■ **SELECTED PASSAGE**
---

In this project, covering Labs 2 and 3, you will be creating a table of records in a file on disk for a simple relational database and accessing the records.
This page has more material than the usual machine problem assignment, because it introduces you to a number of topics that apply to all such assignments in this course. You will need to read this page carefully in order to do the lab. The Lab 2 assignment itself, what you are to do and hand in, is here.
I cannot emphasize too strongly that when working on your machine problems, you need to proceed a step at a time. Write a tiny program to check out something you're designing. Compile and run it. When that works, add the next item you want to check out, possibly commenting out your first experiment. Compile that and run it. Proceed in this way to gradually build up a collection of pieces of your program that work. Depending on what style you've chosen, you'll finally converge on the large program you ultimately need to write or you'll have a collection of working pieces that you can then assemble to form your program. The personal rule I follow for medium scale programs is never to write more than three or four lines of new material before compiling, running and checking that the results are right. A lot of different ideas and tactics are discussed below. None of them are complex, but there are enough different items that I'm sure you'll appreciate how important it is to work with each separately, one at time, as you develop your program.

---

■ **DATA LINES**
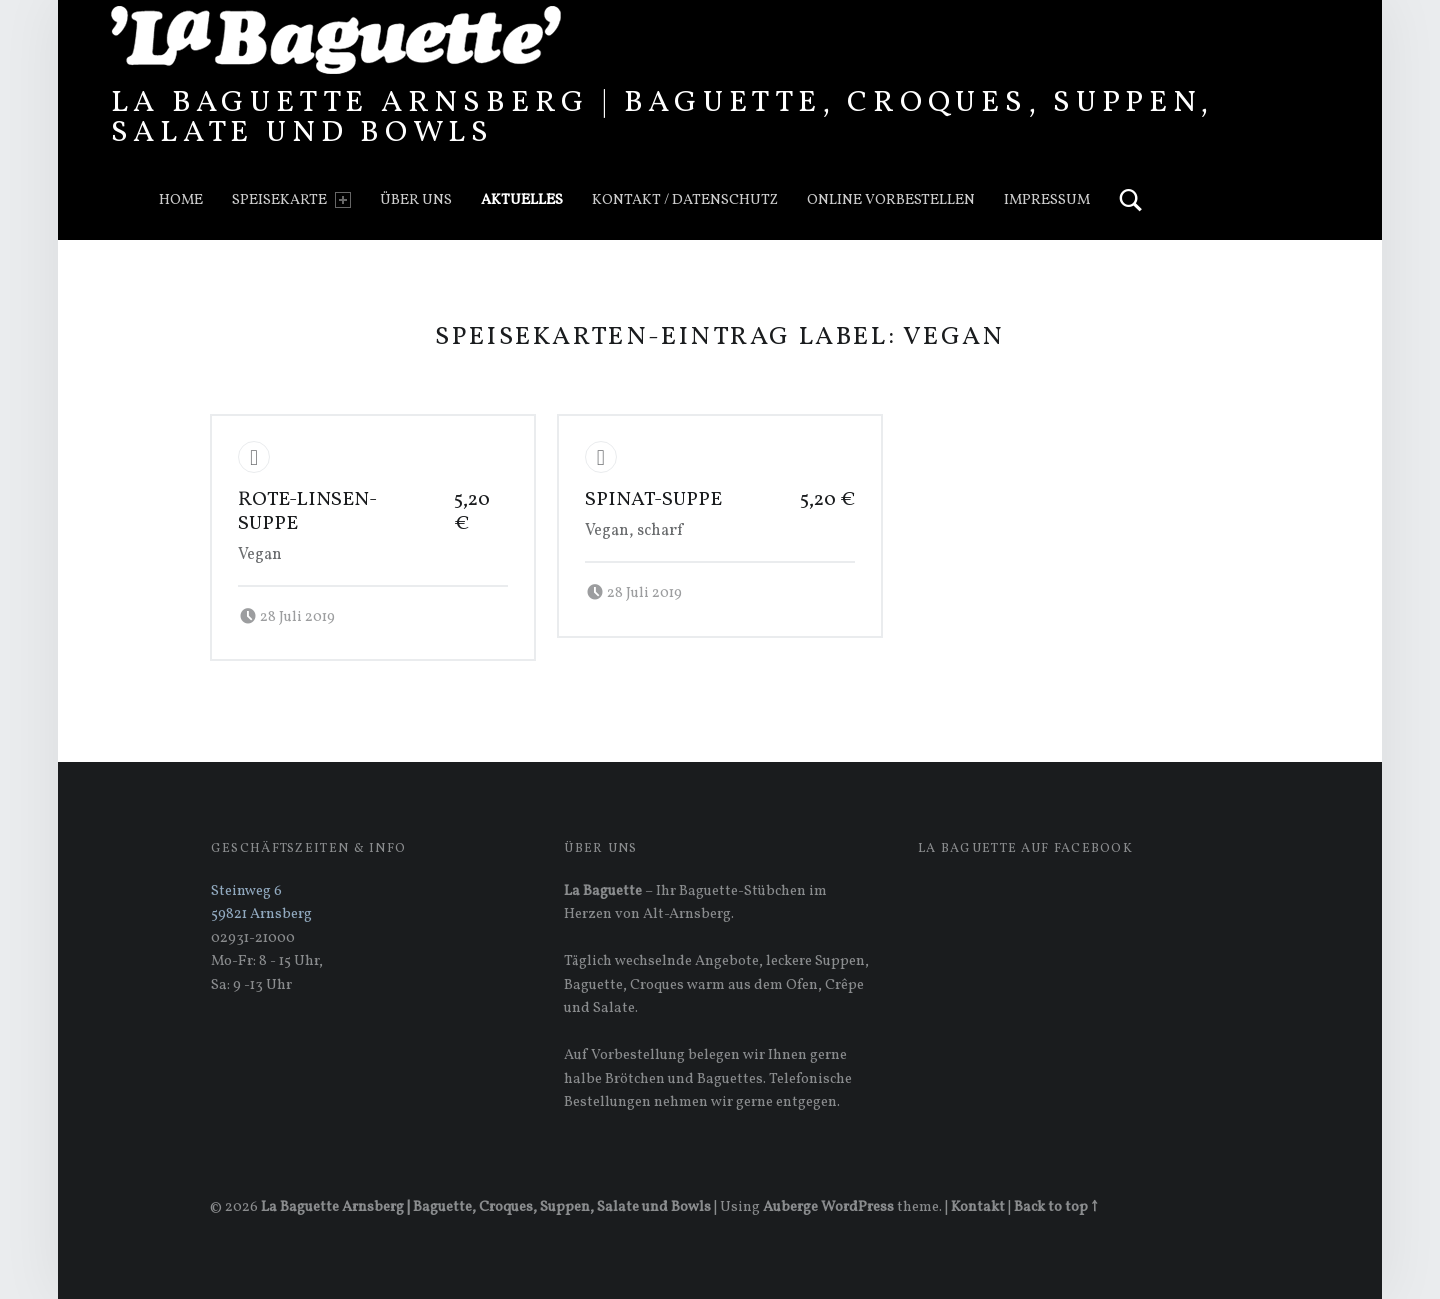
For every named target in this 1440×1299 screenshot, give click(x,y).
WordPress (857, 1207)
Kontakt (978, 1207)
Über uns (416, 200)
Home (181, 200)
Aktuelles (522, 200)
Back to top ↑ (1055, 1207)
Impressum (1047, 200)
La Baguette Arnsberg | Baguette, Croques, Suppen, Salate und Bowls (662, 118)
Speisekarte (291, 200)
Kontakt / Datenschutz (685, 200)
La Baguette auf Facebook (1025, 849)
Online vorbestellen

---

■ **PROBLEMS**
1. Please repeat the lab assignment page, starting at "In this project, covering" and ending at "accessing the records.".
2. Tally the lines of the listing that contain the string "Baguette", and reply with the number alone.
The lab assignment page and the listing come from unrelated sources.

■ **RESULTS**
1.
In this project, covering Labs 2 and 3, you will be creating a table of records in a file on disk for a simple relational database and accessing the records.

2. 2